Assignment ▸
Reproduce word for word the part of the article below on Finland's OSCE chairmanship, starting with "In the coming" and going on through "where it began.".

Provided passage ▸
==========
NEWS ANALYSIS: Kosovo and Russian elections overshadow Finnish chairmanship of OSCE
Some threats averted in advance
By Kari Huhta
Finland's one-year turn holding the chairmanship of the Organisation for Security and Cooperation in Europe (OSCE) is set to be a year-long series of difficult and exhausting confrontations, say diplomats who follow events at the organisation. In recent months there had been an expectation of a possible great power collision during Finland's turn at the helm of the OSCE.
"The situation is better than we imagined in the autumn", was one assessment, but forecasts for the Finnish chairmanship, which starts at the beginning of the year, have not become any more optimistic than that.
In the coming months, the OSCE, which has developed into the most extensive human rights organisation in the world, will face storms under Finnish leadership on issues ranging from Kosovo, which is preparing its declaration of independence, to Russia, which is holding presidential elections with rules completely of its own.
However, in the light of the present situation, the organisation is not on the verge of disintegration, contrary to speculation a few months ago.
Under the darkest forecasts, the organisation - which was born at the Helsinki summit of the Conference on Security and Cooperation in Europe in 1975 - would have come to the end of its road during the Finnish turn at the helm, in the same place where it began.
Since then, however, the 56 member states of the OSCE have managed to agree on which countries would chair the organisation in the three years that follow Finland's turn. Russia had raised the acceptance of countries that it supports as being worthy of holding the chairmanship to be a threshold issue for the continuity of the organisation, and managed to get Kazakhstan included on the list.
==========
Source material ▸
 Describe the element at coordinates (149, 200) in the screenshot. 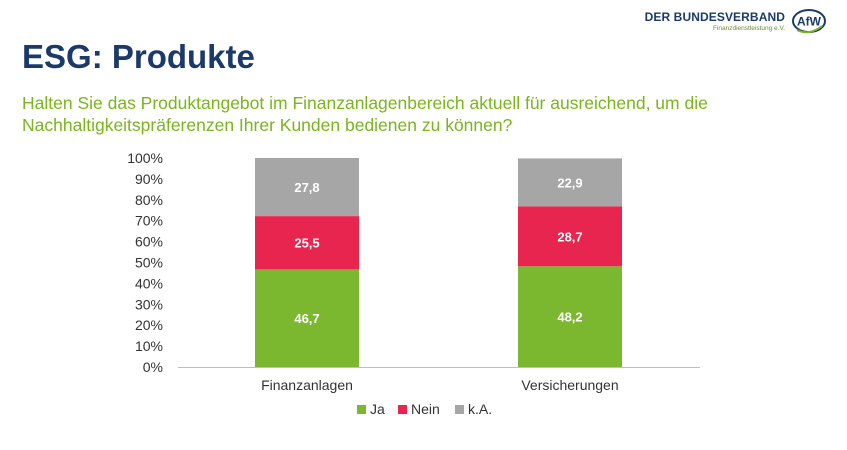

I see `y-tick-label: 80%` at that location.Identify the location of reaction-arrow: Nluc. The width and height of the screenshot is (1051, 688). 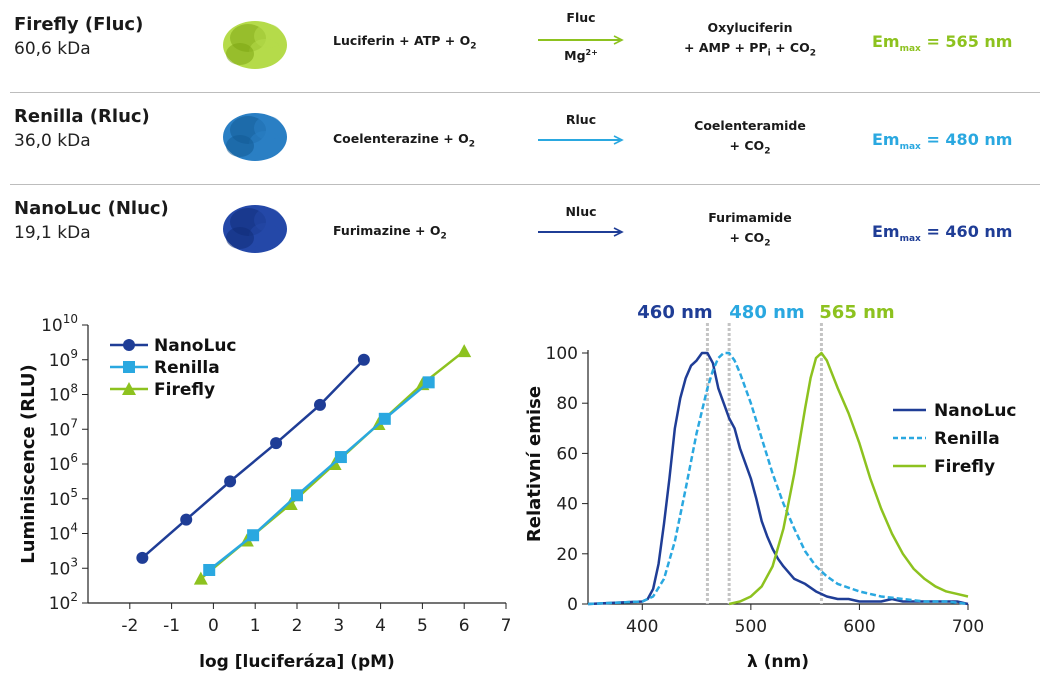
==========
Response for this exercise ▸
In the coming months, the OSCE, which has developed into the most extensive human rights organisation in the world, will face storms under Finnish leadership on issues ranging from Kosovo, which is preparing its declaration of independence, to Russia, which is holding presidential elections with rules completely of its own.
However, in the light of the present situation, the organisation is not on the verge of disintegration, contrary to speculation a few months ago.
Under the darkest forecasts, the organisation - which was born at the Helsinki summit of the Conference on Security and Cooperation in Europe in 1975 - would have come to the end of its road during the Finnish turn at the helm, in the same place where it began.